= DSA-110 =

Radio telescope array

The Deep Synoptic Array 110, or DSA-110 is a radio telescope located at the Owens Valley Radio Observatory in California. The main goal is the study of fast radio bursts, or FRBs. The telescope is an array of 110 dishes, each 4.65 meters in diameter. They continuously survey for FRBs at frequencies in the range of 1280–1530 MHz. A real-time pipeline searches the data from the 95 element core array to generate alerts, and also triggers recordings of the array and 15 outrigger antennas for the purpose of off-line (but more accurate) localization. The project is funded by the National Science Foundation.
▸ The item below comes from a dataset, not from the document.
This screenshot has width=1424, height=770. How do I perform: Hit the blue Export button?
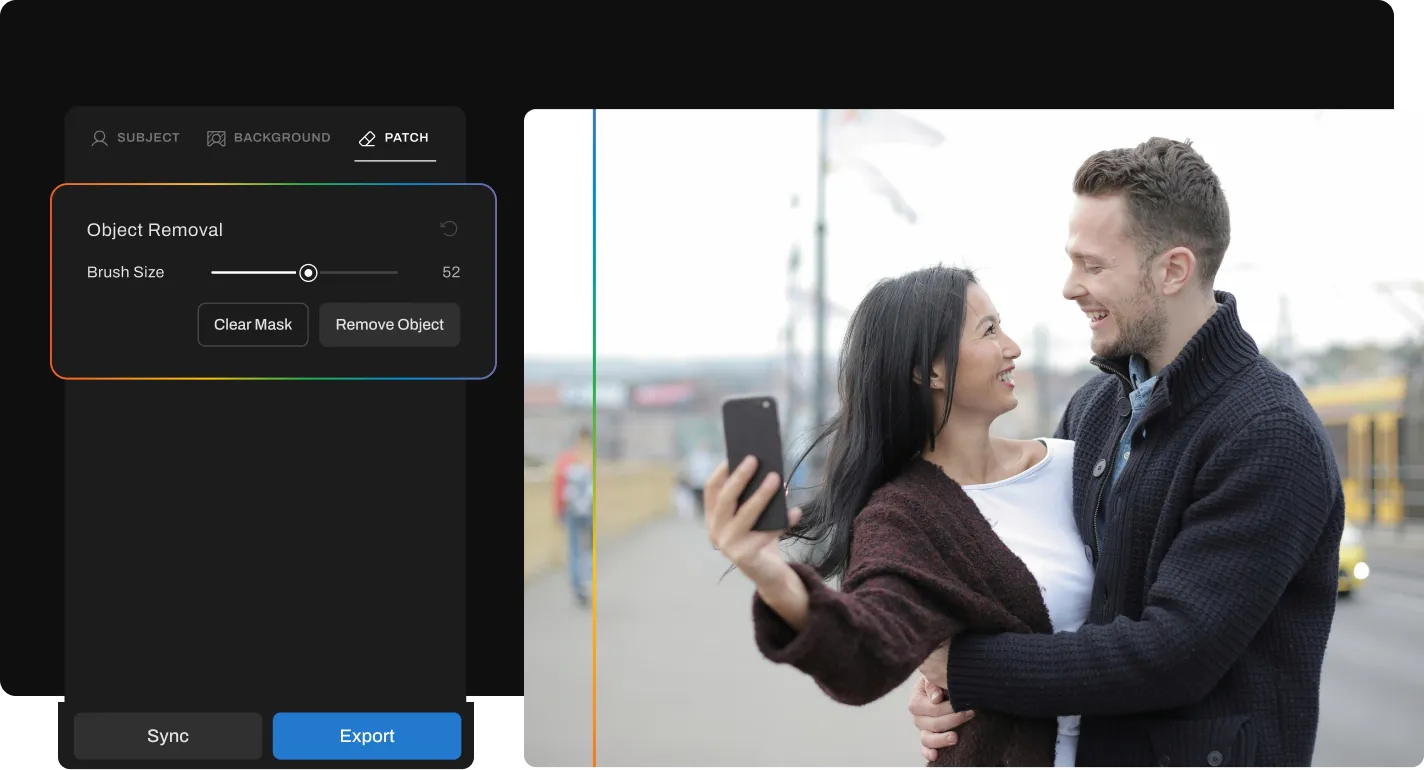pos(367,736)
==Relation to the other DSA telescopes==
In many ways, the DSA-110 is a successor to the smaller DSA-10, and a precursor to the larger and more powerful Deep Synoptic Array, which will have 1650 fully steerable (as opposed to the DSA-110's elevation only) 6.15 meter dishes. Both the DSA-110 and the full DSA use the same ambient temperature receiver technology, with fiber optic transmission to a central processing facility. The larger DSA, however, has a different main purpose, acting as a radio camera to create an archive of full sky images.

=== Ambient temperature receiver ===
Traditional radio telescope receivers have required cooling (often to cryogenic temperatures) to get low enough noise to be useful for astronomical observations. This typically resulted in a cost of at least $100,000 per receiver, making arrays with a large number of antennas impractical. However, recent developments in indium phosphide technology have resulting in transistors with a low enough noise figure at room temperature to remove the need for cooling.

== Uses ==
Over a three-year science program, the DSA-110 is expected to localize more than 300 FRBs to better than 3 arcseconds (<1/1000 of a degree). This seems plausible as during commissioning, with 63 antennas active, more than one FRB per week was localized.

DSA-110 maintains a website with science results to date.